══ Dataset records
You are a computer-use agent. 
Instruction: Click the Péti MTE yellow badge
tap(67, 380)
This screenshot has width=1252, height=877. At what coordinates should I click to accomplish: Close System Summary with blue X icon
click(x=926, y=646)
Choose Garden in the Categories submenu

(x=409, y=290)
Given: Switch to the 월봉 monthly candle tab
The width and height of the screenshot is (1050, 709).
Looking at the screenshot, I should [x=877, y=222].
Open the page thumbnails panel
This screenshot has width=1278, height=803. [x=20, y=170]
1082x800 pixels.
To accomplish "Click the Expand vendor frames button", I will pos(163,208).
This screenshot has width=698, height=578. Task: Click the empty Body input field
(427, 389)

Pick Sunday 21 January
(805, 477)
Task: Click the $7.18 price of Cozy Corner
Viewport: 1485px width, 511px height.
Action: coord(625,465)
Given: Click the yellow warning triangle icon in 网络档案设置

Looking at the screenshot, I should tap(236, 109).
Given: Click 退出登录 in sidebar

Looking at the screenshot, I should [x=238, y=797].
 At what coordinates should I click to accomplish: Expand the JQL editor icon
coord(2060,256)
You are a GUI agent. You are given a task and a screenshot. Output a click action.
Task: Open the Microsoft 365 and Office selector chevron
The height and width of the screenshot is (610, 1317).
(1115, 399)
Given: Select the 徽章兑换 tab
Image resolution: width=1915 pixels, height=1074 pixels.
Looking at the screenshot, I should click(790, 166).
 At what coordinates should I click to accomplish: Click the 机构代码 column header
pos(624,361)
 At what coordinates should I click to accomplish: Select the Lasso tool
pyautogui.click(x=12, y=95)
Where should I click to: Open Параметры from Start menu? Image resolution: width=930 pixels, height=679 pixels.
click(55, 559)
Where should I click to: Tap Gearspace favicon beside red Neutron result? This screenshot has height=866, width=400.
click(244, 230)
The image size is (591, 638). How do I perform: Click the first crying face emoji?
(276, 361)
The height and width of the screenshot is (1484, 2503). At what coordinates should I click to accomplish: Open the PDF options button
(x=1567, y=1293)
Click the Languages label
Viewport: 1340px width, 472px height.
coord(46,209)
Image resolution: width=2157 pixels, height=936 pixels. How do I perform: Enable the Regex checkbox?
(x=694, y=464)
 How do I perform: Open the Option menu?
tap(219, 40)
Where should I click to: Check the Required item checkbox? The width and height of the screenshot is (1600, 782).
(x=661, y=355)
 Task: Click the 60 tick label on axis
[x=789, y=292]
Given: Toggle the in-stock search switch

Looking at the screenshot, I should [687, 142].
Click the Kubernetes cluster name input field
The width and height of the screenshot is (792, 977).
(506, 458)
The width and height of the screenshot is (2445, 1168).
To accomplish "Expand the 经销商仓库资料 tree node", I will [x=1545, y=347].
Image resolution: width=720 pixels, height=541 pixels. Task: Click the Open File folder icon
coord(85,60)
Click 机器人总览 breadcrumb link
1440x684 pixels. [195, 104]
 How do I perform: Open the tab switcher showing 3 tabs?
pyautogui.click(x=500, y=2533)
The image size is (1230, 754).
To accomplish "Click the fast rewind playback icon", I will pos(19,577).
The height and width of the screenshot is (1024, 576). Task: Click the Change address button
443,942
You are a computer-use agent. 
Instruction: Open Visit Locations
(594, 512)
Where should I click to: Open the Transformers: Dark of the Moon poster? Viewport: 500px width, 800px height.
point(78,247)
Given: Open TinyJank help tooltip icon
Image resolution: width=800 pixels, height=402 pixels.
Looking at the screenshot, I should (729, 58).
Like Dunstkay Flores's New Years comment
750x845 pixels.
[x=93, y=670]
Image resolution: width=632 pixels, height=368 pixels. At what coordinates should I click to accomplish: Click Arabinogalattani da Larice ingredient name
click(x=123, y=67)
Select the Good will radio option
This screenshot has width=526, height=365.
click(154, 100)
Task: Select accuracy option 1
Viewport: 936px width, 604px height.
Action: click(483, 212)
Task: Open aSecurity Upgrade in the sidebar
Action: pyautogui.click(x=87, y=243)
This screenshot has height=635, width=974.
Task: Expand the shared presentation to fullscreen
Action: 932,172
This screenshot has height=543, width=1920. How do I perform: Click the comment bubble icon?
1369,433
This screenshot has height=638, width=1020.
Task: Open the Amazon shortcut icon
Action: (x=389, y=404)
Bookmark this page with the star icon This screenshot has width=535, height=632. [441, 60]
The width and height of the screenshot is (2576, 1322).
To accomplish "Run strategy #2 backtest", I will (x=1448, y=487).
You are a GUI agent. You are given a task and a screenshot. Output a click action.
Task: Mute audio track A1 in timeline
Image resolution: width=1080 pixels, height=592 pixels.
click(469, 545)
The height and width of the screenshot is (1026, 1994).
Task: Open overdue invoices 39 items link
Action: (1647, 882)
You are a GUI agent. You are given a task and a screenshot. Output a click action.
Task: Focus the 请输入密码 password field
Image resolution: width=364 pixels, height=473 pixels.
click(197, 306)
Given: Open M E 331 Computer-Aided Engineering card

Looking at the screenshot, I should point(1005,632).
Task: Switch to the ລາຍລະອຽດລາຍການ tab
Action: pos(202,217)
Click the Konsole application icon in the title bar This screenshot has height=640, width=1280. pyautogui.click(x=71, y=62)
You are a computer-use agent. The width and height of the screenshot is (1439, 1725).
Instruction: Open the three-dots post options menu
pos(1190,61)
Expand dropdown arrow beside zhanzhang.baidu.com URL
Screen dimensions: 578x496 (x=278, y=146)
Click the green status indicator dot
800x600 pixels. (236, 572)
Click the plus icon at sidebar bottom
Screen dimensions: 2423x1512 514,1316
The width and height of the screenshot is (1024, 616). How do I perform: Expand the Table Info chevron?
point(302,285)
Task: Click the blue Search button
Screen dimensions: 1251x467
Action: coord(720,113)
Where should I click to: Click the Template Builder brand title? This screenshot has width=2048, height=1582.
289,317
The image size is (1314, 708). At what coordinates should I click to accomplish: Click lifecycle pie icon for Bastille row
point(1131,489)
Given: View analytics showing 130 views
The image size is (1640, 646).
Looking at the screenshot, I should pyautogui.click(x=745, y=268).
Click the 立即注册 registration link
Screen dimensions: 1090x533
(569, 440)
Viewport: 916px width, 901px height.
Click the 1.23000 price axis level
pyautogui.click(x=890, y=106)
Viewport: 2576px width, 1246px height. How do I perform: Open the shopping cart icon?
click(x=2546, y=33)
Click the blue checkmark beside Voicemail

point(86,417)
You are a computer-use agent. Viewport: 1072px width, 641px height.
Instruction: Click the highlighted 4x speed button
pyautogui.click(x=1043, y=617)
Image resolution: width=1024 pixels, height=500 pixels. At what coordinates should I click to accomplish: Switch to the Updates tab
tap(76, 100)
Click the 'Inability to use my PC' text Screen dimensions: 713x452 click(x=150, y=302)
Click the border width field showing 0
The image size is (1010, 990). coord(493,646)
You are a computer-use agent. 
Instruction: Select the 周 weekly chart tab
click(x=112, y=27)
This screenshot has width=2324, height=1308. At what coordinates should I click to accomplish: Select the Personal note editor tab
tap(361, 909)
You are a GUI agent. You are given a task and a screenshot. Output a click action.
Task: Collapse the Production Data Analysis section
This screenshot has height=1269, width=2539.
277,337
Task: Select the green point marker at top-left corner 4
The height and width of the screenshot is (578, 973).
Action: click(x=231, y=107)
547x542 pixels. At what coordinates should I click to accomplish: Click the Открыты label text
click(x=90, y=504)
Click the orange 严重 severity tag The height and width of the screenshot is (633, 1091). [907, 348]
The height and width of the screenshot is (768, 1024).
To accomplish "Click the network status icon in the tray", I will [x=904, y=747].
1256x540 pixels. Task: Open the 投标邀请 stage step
════
**What you have to do**
Quote the entire listing above word for word, line by line.

**Answer to the task**
You are a computer-use agent. 
Instruction: Click the Péti MTE yellow badge
tap(67, 380)
This screenshot has width=1252, height=877. At what coordinates should I click to accomplish: Close System Summary with blue X icon
click(x=926, y=646)
Choose Garden in the Categories submenu

(x=409, y=290)
Given: Switch to the 월봉 monthly candle tab
The width and height of the screenshot is (1050, 709).
Looking at the screenshot, I should [x=877, y=222].
Open the page thumbnails panel
This screenshot has width=1278, height=803. [x=20, y=170]
1082x800 pixels.
To accomplish "Click the Expand vendor frames button", I will pos(163,208).
This screenshot has width=698, height=578. Task: Click the empty Body input field
(427, 389)

Pick Sunday 21 January
(805, 477)
Task: Click the $7.18 price of Cozy Corner
Viewport: 1485px width, 511px height.
Action: coord(625,465)
Given: Click the yellow warning triangle icon in 网络档案设置

Looking at the screenshot, I should tap(236, 109).
Given: Click 退出登录 in sidebar

Looking at the screenshot, I should [x=238, y=797].
 At what coordinates should I click to accomplish: Expand the JQL editor icon
coord(2060,256)
You are a GUI agent. You are given a task and a screenshot. Output a click action.
Task: Open the Microsoft 365 and Office selector chevron
The height and width of the screenshot is (610, 1317).
(1115, 399)
Given: Select the 徽章兑换 tab
Image resolution: width=1915 pixels, height=1074 pixels.
Looking at the screenshot, I should click(790, 166).
 At what coordinates should I click to accomplish: Click the 机构代码 column header
pos(624,361)
 At what coordinates should I click to accomplish: Select the Lasso tool
pyautogui.click(x=12, y=95)
Where should I click to: Open Параметры from Start menu? Image resolution: width=930 pixels, height=679 pixels.
click(55, 559)
Where should I click to: Tap Gearspace favicon beside red Neutron result? This screenshot has height=866, width=400.
click(244, 230)
The image size is (591, 638). How do I perform: Click the first crying face emoji?
(276, 361)
The height and width of the screenshot is (1484, 2503). At what coordinates should I click to accomplish: Open the PDF options button
(x=1567, y=1293)
Click the Languages label
Viewport: 1340px width, 472px height.
coord(46,209)
Image resolution: width=2157 pixels, height=936 pixels. How do I perform: Enable the Regex checkbox?
(x=694, y=464)
 How do I perform: Open the Option menu?
tap(219, 40)
Where should I click to: Check the Required item checkbox? The width and height of the screenshot is (1600, 782).
(x=661, y=355)
 Task: Click the 60 tick label on axis
[x=789, y=292]
Given: Toggle the in-stock search switch

Looking at the screenshot, I should [687, 142].
Click the Kubernetes cluster name input field
The width and height of the screenshot is (792, 977).
(506, 458)
The width and height of the screenshot is (2445, 1168).
To accomplish "Expand the 经销商仓库资料 tree node", I will [x=1545, y=347].
Image resolution: width=720 pixels, height=541 pixels. Task: Click the Open File folder icon
coord(85,60)
Click 机器人总览 breadcrumb link
1440x684 pixels. [195, 104]
 How do I perform: Open the tab switcher showing 3 tabs?
pyautogui.click(x=500, y=2533)
The image size is (1230, 754).
To accomplish "Click the fast rewind playback icon", I will pos(19,577).
The height and width of the screenshot is (1024, 576). Task: Click the Change address button
443,942
You are a computer-use agent. 
Instruction: Open Visit Locations
(594, 512)
Where should I click to: Open the Transformers: Dark of the Moon poster? Viewport: 500px width, 800px height.
point(78,247)
Given: Open TinyJank help tooltip icon
Image resolution: width=800 pixels, height=402 pixels.
Looking at the screenshot, I should (729, 58).
Like Dunstkay Flores's New Years comment
750x845 pixels.
[x=93, y=670]
Image resolution: width=632 pixels, height=368 pixels. At what coordinates should I click to accomplish: Click Arabinogalattani da Larice ingredient name
click(x=123, y=67)
Select the Good will radio option
This screenshot has width=526, height=365.
click(154, 100)
Task: Select accuracy option 1
Viewport: 936px width, 604px height.
Action: click(483, 212)
Task: Open aSecurity Upgrade in the sidebar
Action: pyautogui.click(x=87, y=243)
This screenshot has height=635, width=974.
Task: Expand the shared presentation to fullscreen
Action: 932,172
This screenshot has height=543, width=1920. How do I perform: Click the comment bubble icon?
1369,433
This screenshot has height=638, width=1020.
Task: Open the Amazon shortcut icon
Action: (x=389, y=404)
Bookmark this page with the star icon This screenshot has width=535, height=632. [441, 60]
The width and height of the screenshot is (2576, 1322).
To accomplish "Run strategy #2 backtest", I will (x=1448, y=487).
You are a GUI agent. You are given a task and a screenshot. Output a click action.
Task: Mute audio track A1 in timeline
Image resolution: width=1080 pixels, height=592 pixels.
click(469, 545)
The height and width of the screenshot is (1026, 1994).
Task: Open overdue invoices 39 items link
Action: (1647, 882)
You are a GUI agent. You are given a task and a screenshot. Output a click action.
Task: Focus the 请输入密码 password field
Image resolution: width=364 pixels, height=473 pixels.
click(197, 306)
Given: Open M E 331 Computer-Aided Engineering card

Looking at the screenshot, I should point(1005,632).
Task: Switch to the ລາຍລະອຽດລາຍການ tab
Action: pos(202,217)
Click the Konsole application icon in the title bar This screenshot has height=640, width=1280. pyautogui.click(x=71, y=62)
You are a computer-use agent. The width and height of the screenshot is (1439, 1725).
Instruction: Open the three-dots post options menu
pos(1190,61)
Expand dropdown arrow beside zhanzhang.baidu.com URL
Screen dimensions: 578x496 (x=278, y=146)
Click the green status indicator dot
800x600 pixels. (236, 572)
Click the plus icon at sidebar bottom
Screen dimensions: 2423x1512 514,1316
The width and height of the screenshot is (1024, 616). How do I perform: Expand the Table Info chevron?
point(302,285)
Task: Click the blue Search button
Screen dimensions: 1251x467
Action: coord(720,113)
Where should I click to: Click the Template Builder brand title? This screenshot has width=2048, height=1582.
289,317
The image size is (1314, 708). At what coordinates should I click to accomplish: Click lifecycle pie icon for Bastille row
point(1131,489)
Given: View analytics showing 130 views
The image size is (1640, 646).
Looking at the screenshot, I should pyautogui.click(x=745, y=268).
Click the 立即注册 registration link
Screen dimensions: 1090x533
(569, 440)
Viewport: 916px width, 901px height.
Click the 1.23000 price axis level
pyautogui.click(x=890, y=106)
Viewport: 2576px width, 1246px height. How do I perform: Open the shopping cart icon?
click(x=2546, y=33)
Click the blue checkmark beside Voicemail

point(86,417)
You are a computer-use agent. Viewport: 1072px width, 641px height.
Instruction: Click the highlighted 4x speed button
pyautogui.click(x=1043, y=617)
Image resolution: width=1024 pixels, height=500 pixels. At what coordinates should I click to accomplish: Switch to the Updates tab
tap(76, 100)
Click the 'Inability to use my PC' text Screen dimensions: 713x452 click(x=150, y=302)
Click the border width field showing 0
The image size is (1010, 990). coord(493,646)
You are a computer-use agent. 
Instruction: Select the 周 weekly chart tab
click(x=112, y=27)
This screenshot has width=2324, height=1308. At what coordinates should I click to accomplish: Select the Personal note editor tab
tap(361, 909)
You are a GUI agent. You are given a task and a screenshot. Output a click action.
Task: Collapse the Production Data Analysis section
This screenshot has height=1269, width=2539.
277,337
Task: Select the green point marker at top-left corner 4
The height and width of the screenshot is (578, 973).
Action: click(x=231, y=107)
547x542 pixels. At what coordinates should I click to accomplish: Click the Открыты label text
click(x=90, y=504)
Click the orange 严重 severity tag The height and width of the screenshot is (633, 1091). [907, 348]
The height and width of the screenshot is (768, 1024).
To accomplish "Click the network status icon in the tray", I will [x=904, y=747].
1256x540 pixels. Task: Open the 投标邀请 stage step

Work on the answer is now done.